Хоть примерно ) Какой-то северный монголоид, мне кажется.

----------

Аурум (20.10.2012)

----------


## Елена Саяпина

> Фамилия, имя, отчество у него самые распространненные русские.


Якут, из северных народов только у них такая фишка.

----------

Эделизи (20.10.2012)

----------


## Эделизи

> Якут, из северных народов только у них такая фишка.

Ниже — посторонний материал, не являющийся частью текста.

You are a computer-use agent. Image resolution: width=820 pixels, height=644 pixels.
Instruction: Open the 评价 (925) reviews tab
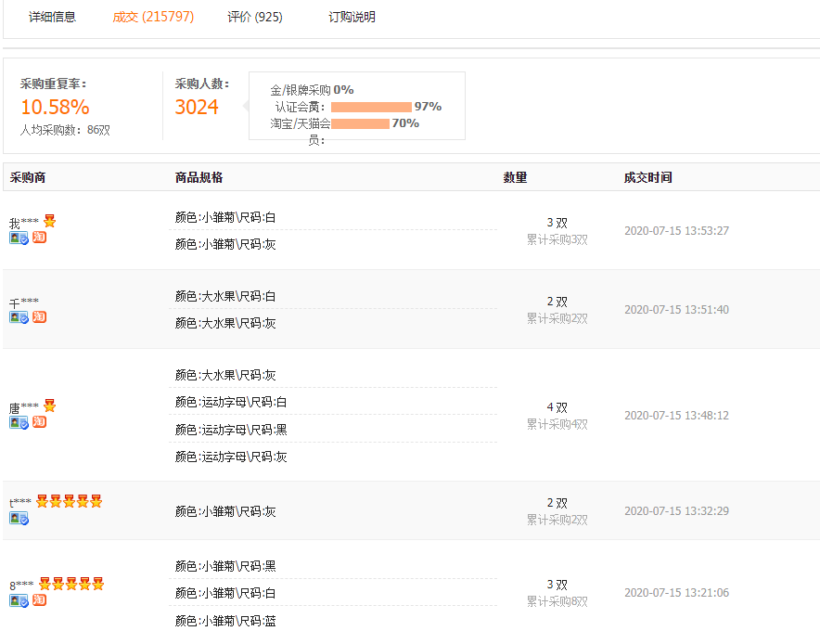coord(255,17)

Да, очень похоже на правду. Спасибо.

----------


## Аурум

Сложная это тема... Я, к примеру, лично знал чувашей с выраженной монголоидной внешностью. У чувашей, кстати, имена и фамилии тоже русские.
*Эделизи*, в любом случае, удачи вам в поиске!

----------

Эделизи (20.10.2012)

----------


## Мария Петровна

Бурят...монгол - папа, китаянка - мама...
Вообще мальчики на мам похожи, надо сориентироваться на женские черты лица
видно же маму-китаянку или вьетнамку..

----------

Эделизи (20.10.2012)

----------


## Буль



----------

Alex Dharmasiya (20.10.2012), Кунсанг (25.09.2013), Лери (21.10.2012), Михаил Угамов (21.10.2012), Нико (20.10.2012), Пема Дролкар (20.10.2012), Светлана Тарасевич (20.10.2012), Эделизи (20.10.2012)

----------


## Мария Петровна

бАО, а снизу в углу с бородой? вы не себя случайно ли пририсовали?
ну так сказать для перцу? ха ха ха...

----------

Кунсанг (25.09.2013)

----------


## Dron

Дополнение к памятке:

Траволта

----------

Кунсанг (25.09.2013), Эделизи (20.10.2012)

----------


## Кунсанг

Это может быть иркутский бурят, если у него фамилия имя и отчество русские.

----------

Эделизи (20.10.2012)

----------


## Эделизи

> Это может быть иркутский бурят, если у него фамилия имя и отчество русские.


Очень бы хотелось )))

----------


## Dron

Подозрение в том, что чел- Траволта, усиливается:

----------

Alex Dharmasiya (20.10.2012)

----------


## Alex Dharmasiya

бурят однозначно.

----------

Эделизи (20.10.2012)

----------


## Dron

Скорее, перс.

----------

Alex Dharmasiya (22.10.2012), Pedma Kalzang (03.12.2012), Эделизи (20.10.2012)

----------


## Пема Дролкар

Меркьюри действительно был перс :Smilie: 

Национальность понять трудно. Может любая мешанина кровей, в любых коленах. Японцы вообще различают 4 цвета кожи - мы для них розовые, а сами они желтые, белые и коричневые :Smilie:

----------

Alex Dharmasiya (22.10.2012), Эделизи (20.10.2012)

----------


## Dron

> Меркьюри действительно был перс


Что значит "был"? Он и сейчас есть. Носит фамилию "Траволта".

----------

Alex Dharmasiya (22.10.2012), Эделизи (20.10.2012)

----------


## Эделизи

> Что значит "был"? Он и сейчас есть. Носит фамилию "Траволта".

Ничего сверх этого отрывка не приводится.